Chapter 2: Computer Vision and Deep Learning

Computer vision is the discipline that enables autonomous vehicles to extract meaning from visual data. Over the past decade, deep learning has revolutionized this field, transforming perception from hand-crafted feature pipelines to end-to-end learned representations. This chapter covers the core algorithms that turn pixels into understanding.

The Perception Tasks

An AV’s vision system must solve several tasks simultaneously:

Object detection: Locating and classifying objects (cars, pedestrians, cyclists, trucks) with 2D bounding boxes
3D object detection: Estimating 3D position, size, and orientation of objects
Semantic segmentation: Classifying every pixel (road, sidewalk, vegetation, sky, vehicle)
Instance segmentation: Distinguishing individual object instances
Lane detection: Finding lane boundaries and road edges
Traffic light/sign recognition: Detecting and classifying traffic signals
Depth estimation: Inferring 3D structure from monocular or stereo images
Optical flow: Computing pixel-level motion between frames

Convolutional Neural Networks (CNNs)

CNNs form the backbone of most vision systems in autonomous driving.
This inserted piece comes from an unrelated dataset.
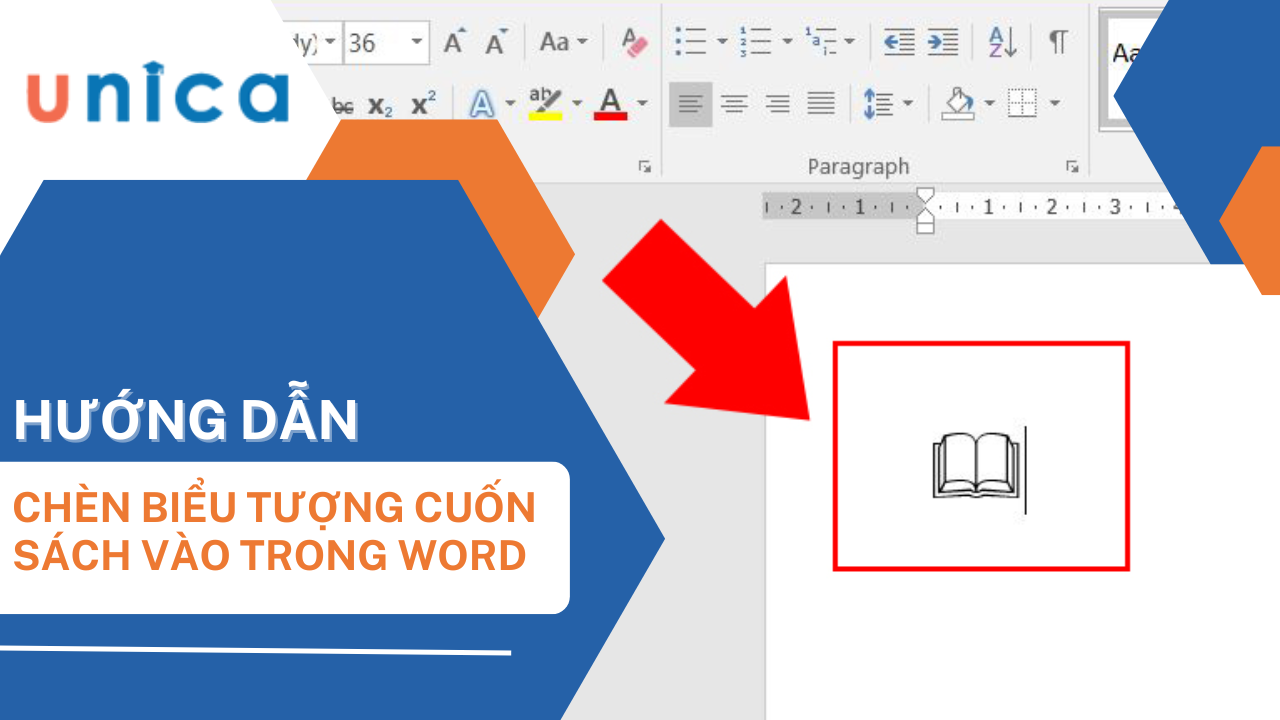Open the font size 36 dropdown

coord(416,43)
A CNN learns hierarchical features through stacked convolutional layers.

Convolution Operation

A 2D convolution applies a small learnable filter (kernel) across the input image:

\[(f * g)(x, y) = \sum_{i}\sum_{j} f(i, j) \cdot g(x-i, y-j)\]

Early layers learn low-level features (edges, corners, textures). Deeper layers compose these into high-level representations (wheels, headlights, human silhouettes).

Key CNN Architectures

ResNet (2015): Introduced residual connections (skip connections) that enable training very deep networks (50–152+ layers). The key insight: instead of learning the function $H(x)$, learn the residual $F(x) = H(x) - x$, then compute $H(x) = F(x) + x$. This solves the vanishing gradient problem for deep networks.

EfficientNet (2019): Systematically scales network depth, width, and resolution using a compound scaling coefficient, achieving better accuracy-efficiency trade-offs.

ConvNeXt (2022): Modernized the classic ResNet design by incorporating ideas from Vision Transformers (large kernel sizes, LayerNorm, GELU activation), showing that pure CNNs can match transformer performance.

Vision Transformers

Transformers, originally designed for natural language processing, have transformed computer vision since the introduction of ViT (Vision Transformer) in 2020.

How ViT Works

Patch embedding: The input image is divided into fixed-size patches (e.g., 16×16 pixels). Each patch is flattened and linearly projected to produce a sequence of patch embeddings.
Positional encoding: Position information is added to each patch embedding since transformers have no inherent notion of spatial order.
Self-attention: The core mechanism. For each patch, the model computes:

\[\text{Attention}(Q, K, V) = \text{softmax}\left(\frac{QK^T}{\sqrt{d_k}}\right)V\]

where $Q$ (queries), $K$ (keys), and $V$ (values) are linear projections of the patch embeddings, and $d_k$ is the key dimension. This allows every patch to attend to every other patch, capturing long-range dependencies.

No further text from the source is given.